One of the things Nate is rigid about is the change in seasons and how they apply to his wardrobe. When the first day of summer comes, Nate piles all of his long pants and stacks them on a stool in the upstairs hallway, where they remain for months. In his mind, summer means heat. there’s no discussing it really. It’s June, spring is over, and it’s time for shorts. Same happens in reverse for the first day of fall: shorts out, pants in. Which brings us to today.
It’s 59 degrees in Cooperstown today, pouring rain and all around cold and miserable. Even Nate knows that it isn’t shorts weather, but he can’t break himself out of his habit.
“Nate,” Karen suggested mildly, “maybe you should think about dressing for the weather, instead of the seasons.”

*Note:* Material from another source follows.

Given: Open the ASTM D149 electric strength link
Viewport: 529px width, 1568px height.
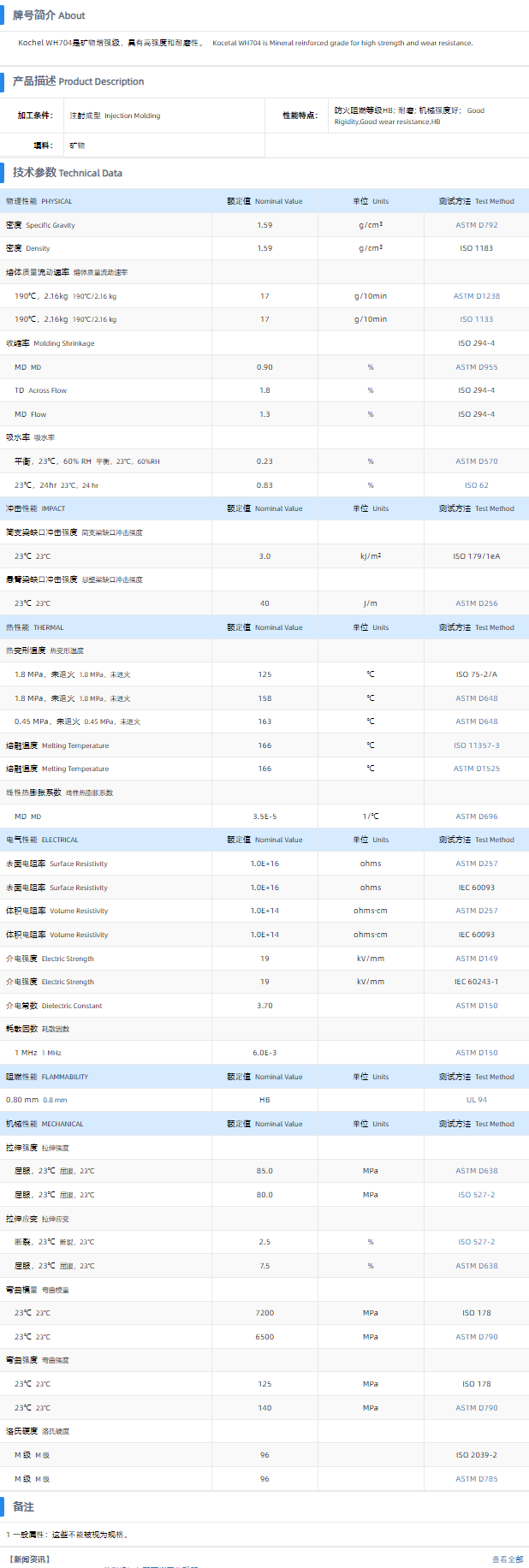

“Aaargh!, but I don’t want to!” Nate unmildly responded. Still, Karen brought down a pair of pants for him, with unfounded optimism that he might come to his senses. I’m reminded of a freezing early summer day when Nate was little. He came with me to a Cubs game at Wrigley Field, and not only was it chilly, but my seats were in the shade that time of year. I told Nate, a Nate that was much harder to reach back then, that it would be cold and he should wear pants. He pitched a fit and held his ground. Fine.
At the game, he was a shivering mess, huddling close to me. My father, who was there too, said I should buy a Cubs blanket, a $75 item or some similarly obscene price, to keep Nate warm. Screw that! I thought. I warned him, he refused, and now he’s paying the price. How else would he learn?
The answer is he hasn’t. Off he went, just now, in a gray Santa Monica T-shirt and blue, gray, black and white plaid shorts. Shockingly, he’s got on a windbreaker. Progress after all.